Matheus menjelaskan pengaruh tuntutan jaksa terhadap putusan hakim terkait perkara peredaran gelap narkotika melalui uji regresi berpengaruh sampai 74 persen. Namun demikian ia mengatakan para peneliti belum mengetahui secara pasti apa penyebab kuatnya pengaruh tersebut.
"Ternyata pengaruh tuntutan jaksa terhadap putusan hakim itu sangat kuat. Dia berpengaruh sampai 74 persen. Kita belum tahu pasti sebenarnya penyebabnya apa, tapi ini yang empiris terjadi sekarang," kata Matheus.

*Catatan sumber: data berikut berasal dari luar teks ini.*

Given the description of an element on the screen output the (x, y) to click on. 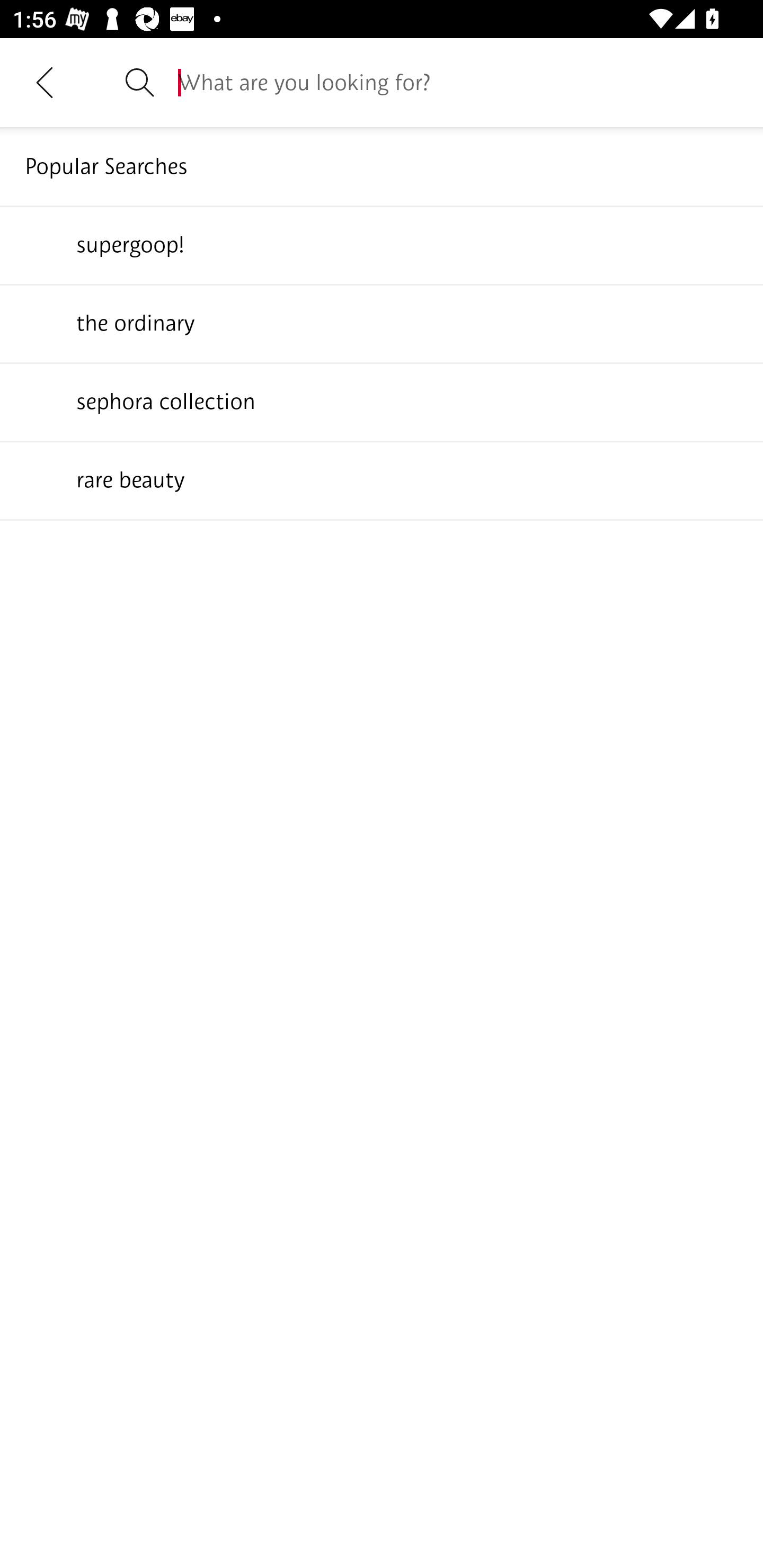
Navigate up (44, 82)
What are you looking for? (457, 82)
supergoop! (381, 244)
the ordinary (381, 322)
sephora collection (381, 401)
rare beauty (381, 479)
Given the description of an element on the screen output the (x, y) to click on. 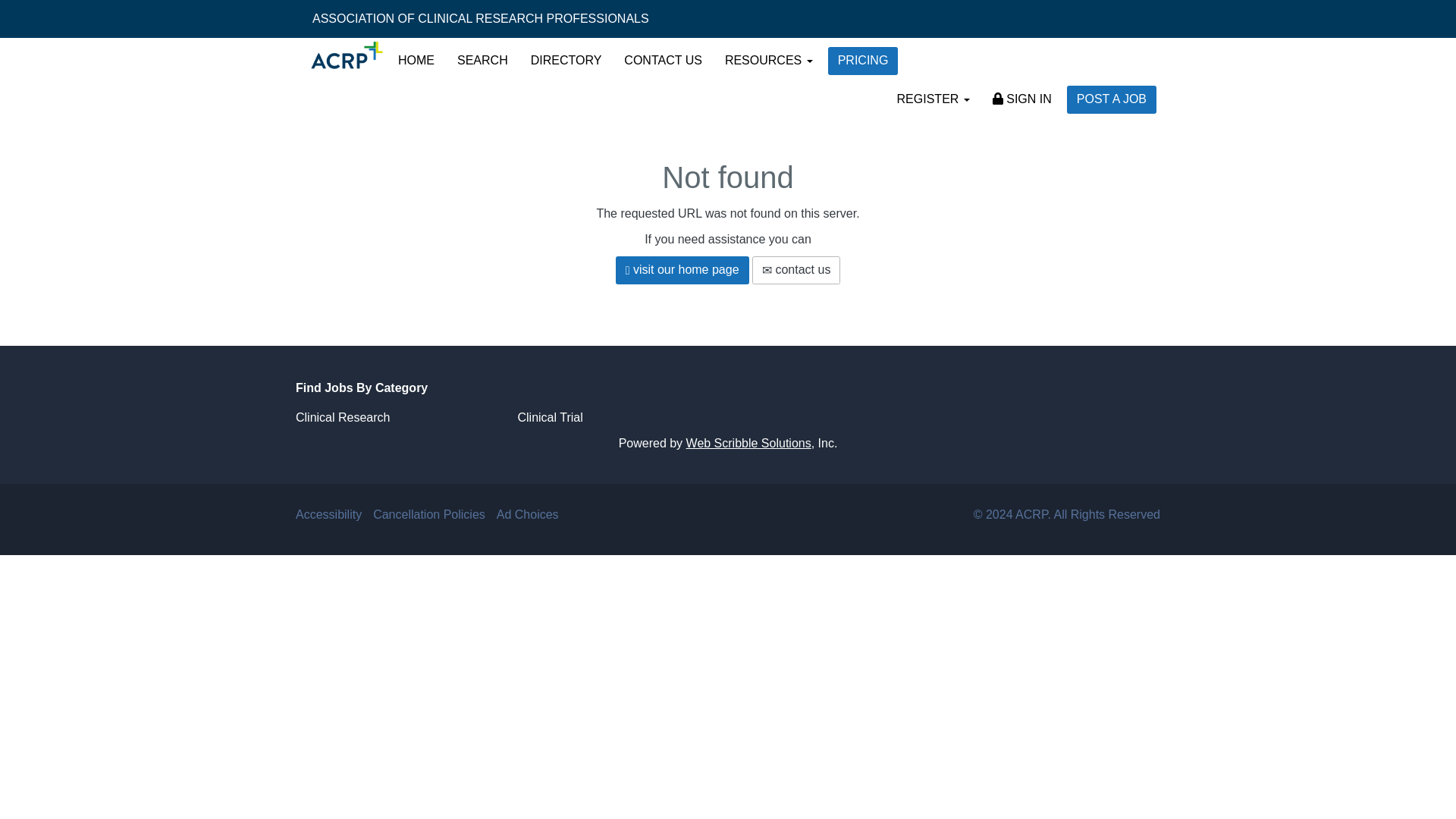
POST A JOB (1111, 99)
CONTACT US (662, 60)
Find Jobs By Category (727, 388)
RESOURCES (768, 60)
Clinical Trial (549, 417)
contact us (796, 270)
Cancellation Policies (428, 513)
SIGN IN (1021, 98)
Web Scribble Solutions (747, 442)
PRICING (863, 60)
SEARCH (482, 60)
visit our home page (682, 270)
REGISTER (933, 98)
Ad Choices (527, 513)
HOME (416, 60)
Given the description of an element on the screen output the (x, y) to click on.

Selain tuntutan, penelitian itu juga membedah pengaruh peran terdakwa ke berat ringannya pidana. Penelitian tersebut menunjukkan peran terdakwa berpengaruh 10,9 persen terhadap putusan.
Sedangkan, barang bukti berpengaruh 30 persen terhadap hakim dalam menentukan berat ringannya pidana terhadap terdakwa.
"Maksudnya begini, bisa saja ada terdakwa, perannya hanya kurir sebenarnya, bukan bandar. Dia hanya melakukan tindak pidana dari iming-iming jasa pengiriman. Dia tidak tahu peredaran gelap secara lengkap bagaimana," kata Matheus. "Tapi karena dia membawa barang bukti lebih banyak, bisa saja dia dihukum lebih berat daripada yang barangkali produsen, tapi waktu ditangkap memang barang buktinya sedikit. Kira-kira begitu logikanya kenapa barang bukti bisa berpengaruh lebih besar daripada peran terdakwa," lanjut dia.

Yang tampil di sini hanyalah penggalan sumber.